**What the task requires:**
Print verbatim the lines of the entries from the one containing "The height and width of the screenshot is (884, 1024)." to the last, inclusive, and no others.

**Raw data:**
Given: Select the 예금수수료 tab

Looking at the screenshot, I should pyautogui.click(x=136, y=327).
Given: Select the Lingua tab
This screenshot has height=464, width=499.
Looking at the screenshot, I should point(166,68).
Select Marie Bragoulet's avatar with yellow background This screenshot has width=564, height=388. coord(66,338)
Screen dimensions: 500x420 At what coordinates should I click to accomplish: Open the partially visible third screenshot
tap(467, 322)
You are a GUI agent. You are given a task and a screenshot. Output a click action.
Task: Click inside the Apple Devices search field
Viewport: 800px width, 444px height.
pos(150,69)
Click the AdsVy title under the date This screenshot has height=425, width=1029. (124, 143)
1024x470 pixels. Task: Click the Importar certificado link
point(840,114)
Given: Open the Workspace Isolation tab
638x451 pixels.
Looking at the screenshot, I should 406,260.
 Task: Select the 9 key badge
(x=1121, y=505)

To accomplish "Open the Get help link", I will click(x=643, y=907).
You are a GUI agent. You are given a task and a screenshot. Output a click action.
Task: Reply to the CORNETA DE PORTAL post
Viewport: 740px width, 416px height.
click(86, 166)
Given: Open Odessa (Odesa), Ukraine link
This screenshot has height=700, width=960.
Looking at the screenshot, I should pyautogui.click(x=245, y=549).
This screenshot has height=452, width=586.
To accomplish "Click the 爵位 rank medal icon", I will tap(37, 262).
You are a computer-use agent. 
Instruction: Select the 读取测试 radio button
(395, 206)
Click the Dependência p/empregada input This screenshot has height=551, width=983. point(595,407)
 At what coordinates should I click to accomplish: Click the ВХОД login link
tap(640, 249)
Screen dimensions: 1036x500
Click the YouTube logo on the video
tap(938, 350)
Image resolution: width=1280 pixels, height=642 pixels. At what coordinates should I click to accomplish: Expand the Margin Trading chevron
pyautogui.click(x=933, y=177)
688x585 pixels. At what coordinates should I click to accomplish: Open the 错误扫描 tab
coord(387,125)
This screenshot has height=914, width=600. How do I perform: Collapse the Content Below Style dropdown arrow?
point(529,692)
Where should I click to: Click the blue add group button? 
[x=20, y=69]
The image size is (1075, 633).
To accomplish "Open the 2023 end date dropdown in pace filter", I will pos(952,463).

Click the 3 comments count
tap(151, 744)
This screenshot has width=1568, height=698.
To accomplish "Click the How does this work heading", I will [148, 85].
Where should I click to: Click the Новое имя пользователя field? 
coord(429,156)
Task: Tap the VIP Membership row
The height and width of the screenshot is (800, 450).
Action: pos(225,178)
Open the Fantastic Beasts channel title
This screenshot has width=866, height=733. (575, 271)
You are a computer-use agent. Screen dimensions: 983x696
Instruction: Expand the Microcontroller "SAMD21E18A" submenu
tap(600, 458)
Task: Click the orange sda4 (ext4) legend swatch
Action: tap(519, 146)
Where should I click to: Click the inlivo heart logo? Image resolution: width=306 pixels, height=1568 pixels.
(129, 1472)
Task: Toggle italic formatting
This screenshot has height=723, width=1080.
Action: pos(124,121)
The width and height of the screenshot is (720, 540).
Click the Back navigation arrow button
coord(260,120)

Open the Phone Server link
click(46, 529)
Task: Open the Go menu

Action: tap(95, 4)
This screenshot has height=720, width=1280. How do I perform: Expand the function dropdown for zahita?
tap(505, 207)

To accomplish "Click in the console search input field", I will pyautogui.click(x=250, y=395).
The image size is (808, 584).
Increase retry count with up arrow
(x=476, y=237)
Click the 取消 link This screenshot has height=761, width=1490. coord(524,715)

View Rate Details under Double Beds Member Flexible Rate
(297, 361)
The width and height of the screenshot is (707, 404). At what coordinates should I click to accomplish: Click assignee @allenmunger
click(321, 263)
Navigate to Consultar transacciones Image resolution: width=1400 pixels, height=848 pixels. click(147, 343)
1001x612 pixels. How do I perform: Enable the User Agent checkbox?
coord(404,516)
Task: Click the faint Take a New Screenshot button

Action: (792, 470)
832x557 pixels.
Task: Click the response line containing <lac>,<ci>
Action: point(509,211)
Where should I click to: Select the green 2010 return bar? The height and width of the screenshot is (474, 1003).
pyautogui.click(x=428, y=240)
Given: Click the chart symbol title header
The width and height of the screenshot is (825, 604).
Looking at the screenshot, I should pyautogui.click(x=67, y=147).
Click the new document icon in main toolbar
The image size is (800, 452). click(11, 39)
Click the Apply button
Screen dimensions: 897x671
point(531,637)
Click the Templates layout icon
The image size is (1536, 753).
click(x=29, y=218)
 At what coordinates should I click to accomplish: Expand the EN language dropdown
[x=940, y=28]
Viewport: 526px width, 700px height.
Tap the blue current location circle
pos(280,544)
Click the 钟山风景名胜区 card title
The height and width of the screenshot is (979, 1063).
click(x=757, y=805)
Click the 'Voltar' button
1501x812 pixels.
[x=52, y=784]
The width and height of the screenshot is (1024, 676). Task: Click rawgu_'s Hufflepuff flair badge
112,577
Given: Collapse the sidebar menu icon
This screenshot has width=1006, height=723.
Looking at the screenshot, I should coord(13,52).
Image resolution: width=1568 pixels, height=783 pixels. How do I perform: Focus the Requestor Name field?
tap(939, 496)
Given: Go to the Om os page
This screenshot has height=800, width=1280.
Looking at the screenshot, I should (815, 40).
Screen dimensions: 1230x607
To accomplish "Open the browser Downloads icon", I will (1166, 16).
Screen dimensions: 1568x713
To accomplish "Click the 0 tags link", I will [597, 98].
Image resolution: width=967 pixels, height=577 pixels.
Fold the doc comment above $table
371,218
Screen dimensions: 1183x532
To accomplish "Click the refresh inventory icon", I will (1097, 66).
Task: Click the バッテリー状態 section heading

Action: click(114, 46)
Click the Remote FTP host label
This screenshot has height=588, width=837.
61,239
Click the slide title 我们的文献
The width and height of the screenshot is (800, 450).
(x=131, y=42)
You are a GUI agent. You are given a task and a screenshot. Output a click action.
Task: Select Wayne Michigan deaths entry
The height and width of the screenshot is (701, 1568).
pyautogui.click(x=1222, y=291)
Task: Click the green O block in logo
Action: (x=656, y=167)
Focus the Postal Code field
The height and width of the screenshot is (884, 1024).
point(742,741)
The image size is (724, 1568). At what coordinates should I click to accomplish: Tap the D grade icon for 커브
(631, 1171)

**Task result:**
The height and width of the screenshot is (884, 1024).
point(742,741)
The image size is (724, 1568). At what coordinates should I click to accomplish: Tap the D grade icon for 커브
(631, 1171)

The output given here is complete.